That's it, we're toast

Gonz

molṑn labé
Staff member
BeardofPants said:
So, tell me again. Real slow, so I get it this time.


Read this, you can work through this in your spare time, for your perusal. Hell, look at damn near every post between 01/03 & April, there's lots of stuff.
 

BeardofPants

New Member
Gonz said:
Read this, you can work through this in your spare time, for your perusal. Hell, look at damn near every post between 01/03 & April, there's lots of stuff.

Ta, Gonz, but it ain't anything I haven't heard before. :shrug: No affiliations with Al Quaeda, no scuds fired off, no WMD found. And judging by the action going on over there, the Iraqi's aren't feeling very liberated either. Oh well, it looks like the Bush administration are getting a move on in implementing an Iraqi council quickly:
http://abcnews.go.com/sections/WNT/World/iraq_bremer_031112-1.html
 

Leslie

Communistrator
Staff member
Gonz said:
Read this, you can work through this in your spare time, for your perusal. Hell, look at damn near every post between 01/03 & April, there's lots of stuff.
I have read it all, Gonz...and I still have NO idea what you're blithering on about :lloyd:
 

Puma

New Member
Ok 'scuds' was a mild generalisation on all ranged un-manned missles. They might not have been actually scuds, they were missles and they exploded in Kuwait. The question was if they breached the UN limitation on range(not that this matters, we already found missles that breached this). It is said that 1 or 2 out of the 6(?) exceeded that range limitation but I don't consider this a fact that requires a single more word in this thread as it is redundant.
 

Gonz

molṑn labé
Staff member
Somewhere behind those green-gray eyes, Josh remembers where he's been. And that he'll be going back. He remembers scrambling to get on his gas mask and get into a bunker the day he arrived in Kuwait when Scud missiles were flying overhead.

Nov 12, 2003

some local rag
 

Gonz

molṑn labé
Staff member
The Marines had been loaded onto buses after their February flight into Kuwait and taken to Camp Commando to await the war.

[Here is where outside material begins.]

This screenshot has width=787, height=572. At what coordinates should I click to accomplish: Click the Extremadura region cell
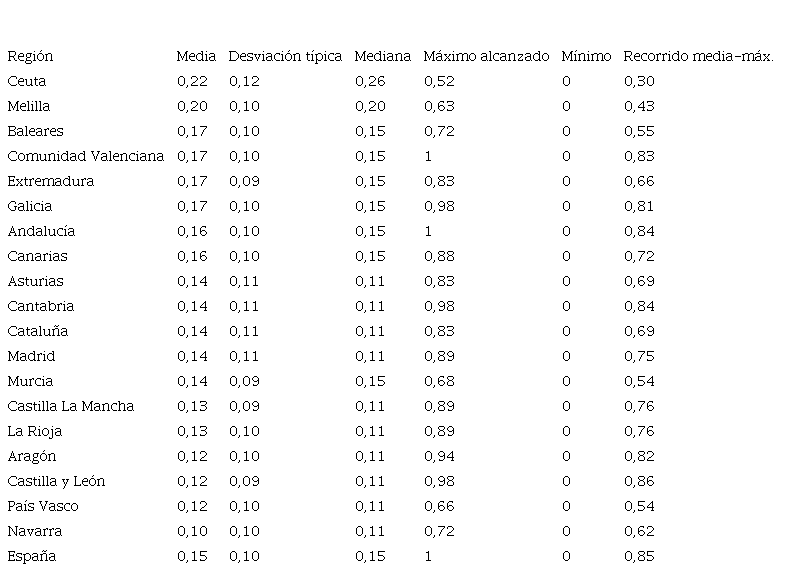[x=51, y=182]
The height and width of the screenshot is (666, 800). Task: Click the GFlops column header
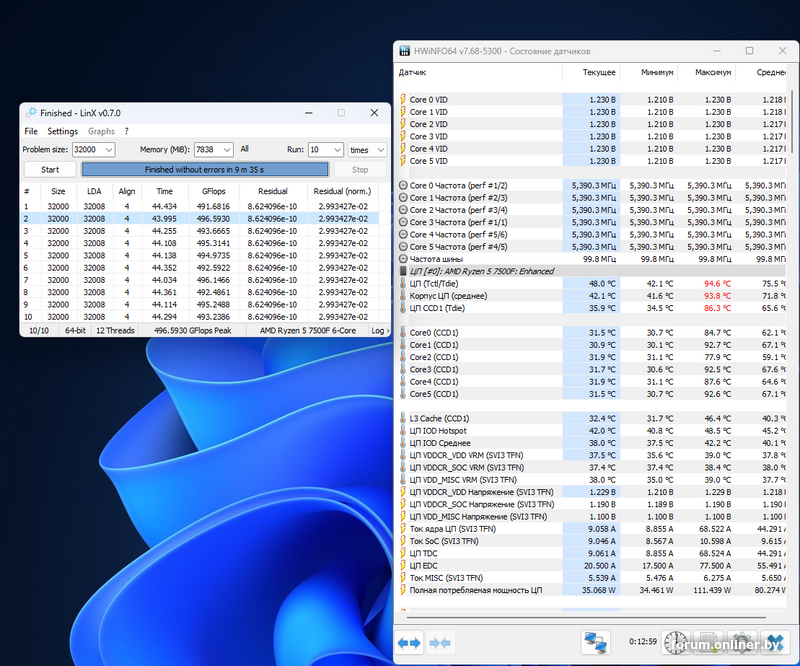214,191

"There were scud missiles falling 300 feet from the edge of the compound," said Cpl. Brian Baugh.

"You could watch the Patriot missiles come up and intercept them like that," said Staff Sgt. Jose Tablada III, tracing the triangulation with his hands.

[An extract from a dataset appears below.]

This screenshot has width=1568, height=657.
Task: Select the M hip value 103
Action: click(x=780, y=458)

The threat of chemical or biological attack, the Marines said, was among the most disturbing thoughts as they waited. Just waiting was difficult enough.

Hawaiin ragg Posted on: Monday, November 10, 2003
 

BeardofPants

New Member
Puma said:
They might not have been actually scuds, they were missles and they exploded in Kuwait.

They were Al Samouds, and had the inspectors had more time, they probably would have made it to the banned list as well, but they weren't.